Roma: marocchino ruba un’auto e trascina il conducente per 10 metri

cc13 ago – Ha trascinato il proprietario dell’auto per circa dieci metri pur di assicurarsi il furto e la fuga. M.A., cittadino marocchino 45enne, poco prima delle 20 di ieri sera, si è intrufolato in un’auto a noleggio posteggiata all’esterno di un albergo in via Vittorio Veneto per rubarla. A quel punto è scattato l’allarme del conducente che si trovava a pochi passi e che, nel tentativo di bloccare il furto, è entrato a mezzo busto dal finestrino per strappare le chiavi dal cruscotto e bloccare la fuga.

Ma la prontezza dell’autista non ha fermato il ladro dall’intento. Dopo averlo spinto fuori, ha acceso la vettura ed è partito a gran velocità, nonostante il conducente avesse afferrato il montante facendosi trascinare nel disperato tentativo di opporsi al furto.

Una volta a terra, l’autista ha subito avvisato la società di noleggio e il 113. A rispondere alla chiamata i poliziotti del Commissariato Viminale, diretto dal dr. Antonio Pignataro. Grazie alla descrizione del ladro e al fatto che sul mezzo era installato un antifurto satellitare è stata individuata anche la posizione dell’auto che era regolarmente parcheggiata in via Luzzati.

Gli agenti si sono quindi appostati e dopo pochi minuti hanno visto arrivare in lontananza un uomo che corrispondeva perfettamente alle descrizioni fornite dalla vittima e che, in compagnia di un suo connazionale, stava tornando a recuperare l’auto.
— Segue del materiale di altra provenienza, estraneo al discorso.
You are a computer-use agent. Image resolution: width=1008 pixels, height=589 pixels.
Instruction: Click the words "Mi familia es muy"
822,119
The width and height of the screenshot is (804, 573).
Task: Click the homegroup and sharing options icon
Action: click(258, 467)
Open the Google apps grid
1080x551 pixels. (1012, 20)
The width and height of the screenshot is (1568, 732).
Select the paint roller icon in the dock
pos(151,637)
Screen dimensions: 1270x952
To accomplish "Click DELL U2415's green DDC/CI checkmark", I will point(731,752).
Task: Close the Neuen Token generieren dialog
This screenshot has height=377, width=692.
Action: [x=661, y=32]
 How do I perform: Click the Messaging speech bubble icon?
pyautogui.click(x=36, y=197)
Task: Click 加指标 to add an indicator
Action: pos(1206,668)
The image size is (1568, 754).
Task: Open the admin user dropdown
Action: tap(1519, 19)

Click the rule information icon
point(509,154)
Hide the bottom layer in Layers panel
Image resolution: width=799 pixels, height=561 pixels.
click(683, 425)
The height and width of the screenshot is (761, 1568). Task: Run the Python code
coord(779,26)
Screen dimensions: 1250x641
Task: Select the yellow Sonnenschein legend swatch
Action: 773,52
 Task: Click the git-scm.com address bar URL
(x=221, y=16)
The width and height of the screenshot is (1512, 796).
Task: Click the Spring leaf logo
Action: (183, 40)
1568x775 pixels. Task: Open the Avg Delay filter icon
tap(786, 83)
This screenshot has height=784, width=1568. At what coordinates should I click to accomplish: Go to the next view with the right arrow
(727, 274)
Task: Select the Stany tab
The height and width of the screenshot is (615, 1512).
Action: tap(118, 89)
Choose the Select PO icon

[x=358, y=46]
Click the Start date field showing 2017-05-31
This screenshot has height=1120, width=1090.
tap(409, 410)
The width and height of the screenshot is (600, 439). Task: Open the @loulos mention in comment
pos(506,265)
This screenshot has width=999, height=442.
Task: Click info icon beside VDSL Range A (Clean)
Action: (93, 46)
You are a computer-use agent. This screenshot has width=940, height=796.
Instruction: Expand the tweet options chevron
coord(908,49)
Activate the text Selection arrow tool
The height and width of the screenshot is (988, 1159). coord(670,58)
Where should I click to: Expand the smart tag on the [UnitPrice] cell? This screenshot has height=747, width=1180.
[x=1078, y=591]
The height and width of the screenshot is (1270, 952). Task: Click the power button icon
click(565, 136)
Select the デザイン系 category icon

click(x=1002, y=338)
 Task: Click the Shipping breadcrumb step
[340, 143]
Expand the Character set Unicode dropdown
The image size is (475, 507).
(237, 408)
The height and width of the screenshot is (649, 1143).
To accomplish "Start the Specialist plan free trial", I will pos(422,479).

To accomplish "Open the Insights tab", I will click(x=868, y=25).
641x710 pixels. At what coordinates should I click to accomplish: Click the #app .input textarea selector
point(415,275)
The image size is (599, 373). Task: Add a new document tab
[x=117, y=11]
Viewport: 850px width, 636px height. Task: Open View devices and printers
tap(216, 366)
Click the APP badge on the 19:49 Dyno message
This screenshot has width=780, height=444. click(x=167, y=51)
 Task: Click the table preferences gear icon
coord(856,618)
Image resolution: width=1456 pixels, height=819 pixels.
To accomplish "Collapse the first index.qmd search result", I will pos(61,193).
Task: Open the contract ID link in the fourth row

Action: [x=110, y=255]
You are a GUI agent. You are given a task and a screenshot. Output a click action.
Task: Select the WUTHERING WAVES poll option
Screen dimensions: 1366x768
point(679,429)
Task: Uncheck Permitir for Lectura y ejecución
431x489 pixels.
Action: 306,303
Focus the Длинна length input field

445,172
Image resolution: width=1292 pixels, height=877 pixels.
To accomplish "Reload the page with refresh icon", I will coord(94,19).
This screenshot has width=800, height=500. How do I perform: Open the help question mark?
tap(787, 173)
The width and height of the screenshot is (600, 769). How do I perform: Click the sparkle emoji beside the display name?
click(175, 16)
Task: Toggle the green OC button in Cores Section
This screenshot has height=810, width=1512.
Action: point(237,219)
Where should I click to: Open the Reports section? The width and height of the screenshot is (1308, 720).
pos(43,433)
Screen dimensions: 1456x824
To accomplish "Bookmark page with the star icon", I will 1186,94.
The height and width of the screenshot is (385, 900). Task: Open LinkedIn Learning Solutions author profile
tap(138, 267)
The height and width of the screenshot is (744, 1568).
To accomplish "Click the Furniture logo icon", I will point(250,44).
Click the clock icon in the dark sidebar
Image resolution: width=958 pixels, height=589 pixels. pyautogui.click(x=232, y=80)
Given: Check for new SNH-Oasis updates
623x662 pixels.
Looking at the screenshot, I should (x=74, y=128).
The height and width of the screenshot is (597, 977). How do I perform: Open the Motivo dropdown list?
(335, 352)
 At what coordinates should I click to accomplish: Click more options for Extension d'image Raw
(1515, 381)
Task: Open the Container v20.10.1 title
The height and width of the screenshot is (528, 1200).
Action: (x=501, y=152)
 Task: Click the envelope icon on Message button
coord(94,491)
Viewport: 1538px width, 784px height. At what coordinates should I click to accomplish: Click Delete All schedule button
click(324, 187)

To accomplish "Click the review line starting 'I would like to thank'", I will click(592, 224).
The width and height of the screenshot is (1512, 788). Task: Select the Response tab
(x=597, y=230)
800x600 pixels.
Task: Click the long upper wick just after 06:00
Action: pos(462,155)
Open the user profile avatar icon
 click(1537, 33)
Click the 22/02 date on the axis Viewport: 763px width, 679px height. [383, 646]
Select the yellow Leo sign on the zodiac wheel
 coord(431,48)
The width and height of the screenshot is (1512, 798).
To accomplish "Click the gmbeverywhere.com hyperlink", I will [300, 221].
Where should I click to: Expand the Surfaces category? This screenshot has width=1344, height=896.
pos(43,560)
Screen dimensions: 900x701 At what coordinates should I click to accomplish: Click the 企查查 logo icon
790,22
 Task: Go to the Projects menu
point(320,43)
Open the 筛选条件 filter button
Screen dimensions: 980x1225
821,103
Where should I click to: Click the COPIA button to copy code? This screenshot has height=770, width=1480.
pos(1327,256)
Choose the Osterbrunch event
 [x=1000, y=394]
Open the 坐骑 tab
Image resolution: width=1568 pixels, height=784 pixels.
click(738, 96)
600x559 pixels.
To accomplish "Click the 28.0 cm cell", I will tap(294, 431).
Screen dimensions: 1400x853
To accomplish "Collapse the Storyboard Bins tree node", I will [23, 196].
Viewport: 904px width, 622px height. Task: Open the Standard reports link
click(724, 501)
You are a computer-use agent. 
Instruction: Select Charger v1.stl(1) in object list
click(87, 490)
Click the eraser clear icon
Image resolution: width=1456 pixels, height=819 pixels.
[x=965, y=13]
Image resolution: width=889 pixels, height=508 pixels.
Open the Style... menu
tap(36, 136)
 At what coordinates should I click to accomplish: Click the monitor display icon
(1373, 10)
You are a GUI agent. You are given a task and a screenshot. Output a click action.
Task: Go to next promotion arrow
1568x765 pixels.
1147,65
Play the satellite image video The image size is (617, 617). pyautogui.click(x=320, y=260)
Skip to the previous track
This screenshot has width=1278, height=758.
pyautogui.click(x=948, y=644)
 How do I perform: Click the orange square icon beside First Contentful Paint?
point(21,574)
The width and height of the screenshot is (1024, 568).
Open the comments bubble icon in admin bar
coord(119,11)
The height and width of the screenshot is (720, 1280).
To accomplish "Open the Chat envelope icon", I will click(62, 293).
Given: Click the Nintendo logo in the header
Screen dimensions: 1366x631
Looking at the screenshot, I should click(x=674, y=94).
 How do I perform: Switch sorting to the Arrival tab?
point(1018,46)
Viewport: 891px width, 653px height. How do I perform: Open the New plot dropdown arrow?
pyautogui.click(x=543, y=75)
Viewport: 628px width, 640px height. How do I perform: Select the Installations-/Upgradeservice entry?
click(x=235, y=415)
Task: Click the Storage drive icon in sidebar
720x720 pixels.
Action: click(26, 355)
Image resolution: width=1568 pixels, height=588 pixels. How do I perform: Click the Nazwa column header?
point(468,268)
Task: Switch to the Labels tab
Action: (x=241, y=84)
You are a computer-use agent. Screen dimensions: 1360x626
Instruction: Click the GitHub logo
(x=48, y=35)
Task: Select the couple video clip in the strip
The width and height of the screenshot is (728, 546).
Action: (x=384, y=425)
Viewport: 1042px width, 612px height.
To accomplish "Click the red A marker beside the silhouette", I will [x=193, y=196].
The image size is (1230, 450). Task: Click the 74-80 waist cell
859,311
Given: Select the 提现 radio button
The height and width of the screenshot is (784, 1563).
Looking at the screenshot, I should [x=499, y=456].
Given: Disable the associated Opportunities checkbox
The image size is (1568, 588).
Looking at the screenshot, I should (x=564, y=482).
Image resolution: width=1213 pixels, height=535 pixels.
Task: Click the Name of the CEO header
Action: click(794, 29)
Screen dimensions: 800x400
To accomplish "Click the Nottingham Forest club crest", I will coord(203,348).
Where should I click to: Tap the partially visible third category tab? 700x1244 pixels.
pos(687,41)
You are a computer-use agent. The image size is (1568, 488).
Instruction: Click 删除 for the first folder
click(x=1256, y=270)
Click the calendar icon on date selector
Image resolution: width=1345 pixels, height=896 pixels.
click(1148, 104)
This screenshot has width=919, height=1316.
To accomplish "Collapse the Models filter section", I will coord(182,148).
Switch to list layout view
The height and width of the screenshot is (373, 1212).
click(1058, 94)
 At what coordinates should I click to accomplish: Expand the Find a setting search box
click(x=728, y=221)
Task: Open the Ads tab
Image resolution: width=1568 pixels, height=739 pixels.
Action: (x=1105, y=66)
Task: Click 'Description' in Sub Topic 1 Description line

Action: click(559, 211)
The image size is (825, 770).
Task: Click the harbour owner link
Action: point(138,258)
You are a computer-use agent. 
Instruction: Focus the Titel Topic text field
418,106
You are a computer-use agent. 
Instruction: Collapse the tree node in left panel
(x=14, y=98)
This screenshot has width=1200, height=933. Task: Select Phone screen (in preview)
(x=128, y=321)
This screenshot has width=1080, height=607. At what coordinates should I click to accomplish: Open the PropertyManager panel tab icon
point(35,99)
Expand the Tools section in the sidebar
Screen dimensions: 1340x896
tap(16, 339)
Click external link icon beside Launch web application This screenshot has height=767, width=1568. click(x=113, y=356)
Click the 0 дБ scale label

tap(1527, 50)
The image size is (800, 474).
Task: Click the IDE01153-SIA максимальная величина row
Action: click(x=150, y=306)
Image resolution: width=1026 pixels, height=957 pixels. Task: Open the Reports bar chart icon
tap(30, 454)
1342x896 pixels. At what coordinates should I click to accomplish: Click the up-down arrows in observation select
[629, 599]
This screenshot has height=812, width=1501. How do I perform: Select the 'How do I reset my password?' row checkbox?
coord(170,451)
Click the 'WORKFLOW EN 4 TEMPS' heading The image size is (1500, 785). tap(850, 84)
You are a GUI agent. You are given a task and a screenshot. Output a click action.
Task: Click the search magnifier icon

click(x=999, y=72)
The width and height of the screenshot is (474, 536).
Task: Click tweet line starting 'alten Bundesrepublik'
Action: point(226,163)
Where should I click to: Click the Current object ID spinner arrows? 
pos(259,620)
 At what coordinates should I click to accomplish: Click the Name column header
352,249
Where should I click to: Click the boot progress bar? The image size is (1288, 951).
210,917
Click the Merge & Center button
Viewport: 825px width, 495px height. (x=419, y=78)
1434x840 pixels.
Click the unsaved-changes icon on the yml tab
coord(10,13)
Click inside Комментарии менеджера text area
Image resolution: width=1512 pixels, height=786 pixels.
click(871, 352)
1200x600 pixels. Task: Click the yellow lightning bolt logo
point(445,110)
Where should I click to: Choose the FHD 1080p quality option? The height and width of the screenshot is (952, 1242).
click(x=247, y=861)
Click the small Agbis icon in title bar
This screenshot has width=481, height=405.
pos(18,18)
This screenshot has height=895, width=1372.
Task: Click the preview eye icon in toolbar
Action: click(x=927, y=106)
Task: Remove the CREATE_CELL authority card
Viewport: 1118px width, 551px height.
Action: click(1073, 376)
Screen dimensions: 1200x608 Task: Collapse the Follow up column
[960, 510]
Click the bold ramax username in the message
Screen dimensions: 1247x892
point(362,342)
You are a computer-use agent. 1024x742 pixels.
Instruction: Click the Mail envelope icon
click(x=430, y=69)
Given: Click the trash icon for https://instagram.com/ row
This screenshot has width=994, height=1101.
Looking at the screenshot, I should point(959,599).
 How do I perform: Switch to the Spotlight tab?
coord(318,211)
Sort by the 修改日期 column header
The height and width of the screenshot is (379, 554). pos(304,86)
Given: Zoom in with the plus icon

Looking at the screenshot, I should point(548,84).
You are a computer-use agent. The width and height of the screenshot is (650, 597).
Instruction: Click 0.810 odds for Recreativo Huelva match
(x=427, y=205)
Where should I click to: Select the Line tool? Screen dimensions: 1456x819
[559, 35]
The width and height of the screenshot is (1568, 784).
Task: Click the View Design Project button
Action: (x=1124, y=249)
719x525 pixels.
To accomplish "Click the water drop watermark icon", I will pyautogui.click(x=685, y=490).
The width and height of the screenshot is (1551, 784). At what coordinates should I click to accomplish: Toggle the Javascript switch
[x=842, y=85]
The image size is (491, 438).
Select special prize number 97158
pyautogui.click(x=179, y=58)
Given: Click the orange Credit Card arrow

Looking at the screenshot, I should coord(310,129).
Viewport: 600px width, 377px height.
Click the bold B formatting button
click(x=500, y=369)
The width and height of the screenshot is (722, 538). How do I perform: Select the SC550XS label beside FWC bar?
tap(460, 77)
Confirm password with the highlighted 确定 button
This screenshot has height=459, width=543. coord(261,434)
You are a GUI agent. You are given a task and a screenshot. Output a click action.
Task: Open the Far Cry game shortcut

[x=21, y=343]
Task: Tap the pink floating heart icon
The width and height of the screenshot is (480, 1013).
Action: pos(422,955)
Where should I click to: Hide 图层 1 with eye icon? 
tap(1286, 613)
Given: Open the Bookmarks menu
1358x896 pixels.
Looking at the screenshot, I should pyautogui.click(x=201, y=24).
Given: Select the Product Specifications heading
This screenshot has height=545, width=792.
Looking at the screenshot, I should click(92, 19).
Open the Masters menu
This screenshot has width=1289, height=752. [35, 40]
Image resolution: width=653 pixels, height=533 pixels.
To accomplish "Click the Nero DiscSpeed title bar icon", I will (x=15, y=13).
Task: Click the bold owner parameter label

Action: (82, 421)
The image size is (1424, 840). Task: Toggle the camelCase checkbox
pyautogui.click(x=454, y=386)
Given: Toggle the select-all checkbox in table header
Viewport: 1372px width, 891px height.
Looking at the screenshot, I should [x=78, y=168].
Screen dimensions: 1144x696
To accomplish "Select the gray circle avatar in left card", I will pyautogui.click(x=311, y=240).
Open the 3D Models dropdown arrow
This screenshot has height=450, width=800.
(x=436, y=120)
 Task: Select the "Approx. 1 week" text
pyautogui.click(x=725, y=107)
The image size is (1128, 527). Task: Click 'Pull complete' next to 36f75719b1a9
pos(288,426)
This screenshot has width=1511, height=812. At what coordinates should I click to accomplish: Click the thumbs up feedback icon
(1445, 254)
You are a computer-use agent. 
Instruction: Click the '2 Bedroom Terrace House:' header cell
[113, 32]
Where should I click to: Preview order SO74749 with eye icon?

Alla vista dei poliziotti l’uomo ha cercato di fuggire lanciando nel giardino di un’abitazione un tablet e le chiavi dell’autovettura, ma è stato bloccato al termine di una breve colluttazione nel corso della quale ha colpito i poliziotti con calci e pugni.

Nella tasca dei suoi pantaloni gli agenti hanno trovato il portafogli e la somma di 275 euro, di proprietà dell’autista vittima del furto, oltre ad un coltello a serramanico. Mentre all’interno di un cassonetto dei rifiuti sono stati poi recuperati dai poliziotti anche i documenti di identità e di abilitazione alla guida ed alcune carte di credito appartenenti alla vittima.

Una volta giunto al commissariato, M.A. è stato arrestato per il reato di rapina, resistenza a pubblico ufficiale e possesso ingiustificato di arma da taglio mentre il connazionale trovato in sua compagnia, ed estraneo alla rapina, è stato invece accompagnato negli uffici dell’Immigrazione perché destinatario di un provvedimento di allontanamento dal territorio nazionale.